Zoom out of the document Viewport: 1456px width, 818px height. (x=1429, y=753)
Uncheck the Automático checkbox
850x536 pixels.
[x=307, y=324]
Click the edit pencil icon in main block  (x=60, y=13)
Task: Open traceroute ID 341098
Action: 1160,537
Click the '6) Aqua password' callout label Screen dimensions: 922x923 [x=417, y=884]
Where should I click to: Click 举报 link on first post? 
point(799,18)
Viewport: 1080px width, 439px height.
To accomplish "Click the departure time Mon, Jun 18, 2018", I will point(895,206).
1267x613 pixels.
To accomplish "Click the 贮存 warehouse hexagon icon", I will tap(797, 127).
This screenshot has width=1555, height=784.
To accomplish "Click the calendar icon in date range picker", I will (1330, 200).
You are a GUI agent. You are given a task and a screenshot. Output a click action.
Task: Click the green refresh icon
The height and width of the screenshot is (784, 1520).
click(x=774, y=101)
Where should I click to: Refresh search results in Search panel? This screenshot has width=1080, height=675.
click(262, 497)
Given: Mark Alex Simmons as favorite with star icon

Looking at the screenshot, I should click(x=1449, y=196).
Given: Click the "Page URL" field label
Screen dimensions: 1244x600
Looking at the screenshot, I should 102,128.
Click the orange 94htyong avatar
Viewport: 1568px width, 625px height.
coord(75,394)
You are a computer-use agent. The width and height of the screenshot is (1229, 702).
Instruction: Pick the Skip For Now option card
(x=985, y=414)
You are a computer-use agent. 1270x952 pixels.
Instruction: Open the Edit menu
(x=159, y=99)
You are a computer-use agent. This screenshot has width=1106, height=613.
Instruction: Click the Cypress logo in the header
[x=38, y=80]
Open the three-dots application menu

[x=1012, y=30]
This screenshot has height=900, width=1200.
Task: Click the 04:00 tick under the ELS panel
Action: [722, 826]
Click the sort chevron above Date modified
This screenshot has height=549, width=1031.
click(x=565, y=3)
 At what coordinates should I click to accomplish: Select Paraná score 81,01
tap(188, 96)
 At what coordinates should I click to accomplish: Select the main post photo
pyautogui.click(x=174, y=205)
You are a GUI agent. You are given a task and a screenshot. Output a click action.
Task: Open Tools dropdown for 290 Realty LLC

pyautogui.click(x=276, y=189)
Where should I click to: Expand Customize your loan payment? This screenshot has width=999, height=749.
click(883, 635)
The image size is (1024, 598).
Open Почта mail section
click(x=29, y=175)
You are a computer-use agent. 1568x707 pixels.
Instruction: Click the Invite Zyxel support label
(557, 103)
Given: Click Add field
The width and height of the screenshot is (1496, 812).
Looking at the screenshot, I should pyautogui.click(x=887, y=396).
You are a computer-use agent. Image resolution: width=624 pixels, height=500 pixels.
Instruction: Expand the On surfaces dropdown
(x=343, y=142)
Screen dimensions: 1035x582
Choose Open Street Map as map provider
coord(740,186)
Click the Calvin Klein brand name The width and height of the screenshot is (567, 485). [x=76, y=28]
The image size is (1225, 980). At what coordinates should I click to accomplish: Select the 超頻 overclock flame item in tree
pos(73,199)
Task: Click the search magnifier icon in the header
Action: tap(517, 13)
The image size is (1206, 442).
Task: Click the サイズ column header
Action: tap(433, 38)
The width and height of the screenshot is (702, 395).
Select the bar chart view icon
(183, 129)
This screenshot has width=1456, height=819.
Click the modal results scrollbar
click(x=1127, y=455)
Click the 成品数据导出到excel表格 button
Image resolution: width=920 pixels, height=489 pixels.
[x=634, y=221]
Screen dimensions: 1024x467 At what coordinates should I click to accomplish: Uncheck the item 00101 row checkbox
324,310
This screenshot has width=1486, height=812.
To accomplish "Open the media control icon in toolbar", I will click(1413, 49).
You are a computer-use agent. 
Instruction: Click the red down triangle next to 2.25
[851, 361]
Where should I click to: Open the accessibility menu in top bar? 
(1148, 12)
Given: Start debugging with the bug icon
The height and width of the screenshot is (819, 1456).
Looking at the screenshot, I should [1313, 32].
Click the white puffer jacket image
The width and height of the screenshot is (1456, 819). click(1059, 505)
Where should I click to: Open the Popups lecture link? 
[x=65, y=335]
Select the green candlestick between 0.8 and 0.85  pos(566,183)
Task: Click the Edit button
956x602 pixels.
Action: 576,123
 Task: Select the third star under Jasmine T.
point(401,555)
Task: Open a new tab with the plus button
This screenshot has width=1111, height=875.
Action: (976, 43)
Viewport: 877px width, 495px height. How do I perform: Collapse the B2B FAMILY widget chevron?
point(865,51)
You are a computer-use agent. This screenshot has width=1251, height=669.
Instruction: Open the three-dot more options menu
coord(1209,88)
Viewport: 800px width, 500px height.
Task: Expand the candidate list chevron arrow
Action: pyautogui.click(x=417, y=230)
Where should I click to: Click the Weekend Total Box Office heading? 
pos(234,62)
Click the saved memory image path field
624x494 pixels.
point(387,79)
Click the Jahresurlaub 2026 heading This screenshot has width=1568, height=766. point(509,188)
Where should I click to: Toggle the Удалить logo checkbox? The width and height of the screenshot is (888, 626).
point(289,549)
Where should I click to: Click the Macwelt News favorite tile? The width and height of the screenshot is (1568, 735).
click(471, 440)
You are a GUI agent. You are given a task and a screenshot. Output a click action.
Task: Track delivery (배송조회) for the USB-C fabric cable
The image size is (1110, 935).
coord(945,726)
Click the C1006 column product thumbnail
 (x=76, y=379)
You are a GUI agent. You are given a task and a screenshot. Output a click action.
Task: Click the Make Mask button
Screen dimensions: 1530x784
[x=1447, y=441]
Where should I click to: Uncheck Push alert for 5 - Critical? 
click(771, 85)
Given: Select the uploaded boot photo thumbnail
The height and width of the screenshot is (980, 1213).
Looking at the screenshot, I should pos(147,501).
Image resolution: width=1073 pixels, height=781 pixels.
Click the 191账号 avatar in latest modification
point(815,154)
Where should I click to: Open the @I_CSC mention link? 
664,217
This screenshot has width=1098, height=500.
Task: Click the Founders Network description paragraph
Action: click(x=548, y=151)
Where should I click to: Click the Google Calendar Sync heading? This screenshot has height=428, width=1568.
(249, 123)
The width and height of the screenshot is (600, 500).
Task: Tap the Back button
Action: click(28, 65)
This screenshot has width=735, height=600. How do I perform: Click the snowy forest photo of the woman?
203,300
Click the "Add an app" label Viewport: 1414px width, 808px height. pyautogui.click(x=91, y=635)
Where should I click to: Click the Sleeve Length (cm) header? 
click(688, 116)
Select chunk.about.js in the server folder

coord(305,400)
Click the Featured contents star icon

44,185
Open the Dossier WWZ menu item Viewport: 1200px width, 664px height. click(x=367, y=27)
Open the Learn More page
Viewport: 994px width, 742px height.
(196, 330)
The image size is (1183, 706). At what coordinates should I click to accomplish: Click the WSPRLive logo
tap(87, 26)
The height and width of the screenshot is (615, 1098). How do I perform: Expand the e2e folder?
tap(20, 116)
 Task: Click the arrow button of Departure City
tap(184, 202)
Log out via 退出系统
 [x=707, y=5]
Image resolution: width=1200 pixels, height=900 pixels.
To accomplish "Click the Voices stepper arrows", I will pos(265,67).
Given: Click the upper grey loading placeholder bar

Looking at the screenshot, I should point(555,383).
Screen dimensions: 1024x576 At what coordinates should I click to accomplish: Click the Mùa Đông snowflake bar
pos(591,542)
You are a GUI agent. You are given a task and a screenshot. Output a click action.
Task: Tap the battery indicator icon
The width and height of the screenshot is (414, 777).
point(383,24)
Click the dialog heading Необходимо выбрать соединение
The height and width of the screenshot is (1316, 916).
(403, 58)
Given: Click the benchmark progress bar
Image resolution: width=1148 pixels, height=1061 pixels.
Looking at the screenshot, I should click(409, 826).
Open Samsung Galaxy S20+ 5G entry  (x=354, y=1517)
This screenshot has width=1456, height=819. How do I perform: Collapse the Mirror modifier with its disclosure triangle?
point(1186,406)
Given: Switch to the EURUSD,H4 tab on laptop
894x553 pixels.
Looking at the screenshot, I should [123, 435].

==========

▸ What is required
Please return the lines above that run from the line containing "Select the green" to the line containing "Task: Open a new tab with the plus button", inclusive, exactly and with no other lines.

▸ Result of this exercise
Select the green candlestick between 0.8 and 0.85  pos(566,183)
Task: Click the Edit button
956x602 pixels.
Action: 576,123
 Task: Select the third star under Jasmine T.
point(401,555)
Task: Open a new tab with the plus button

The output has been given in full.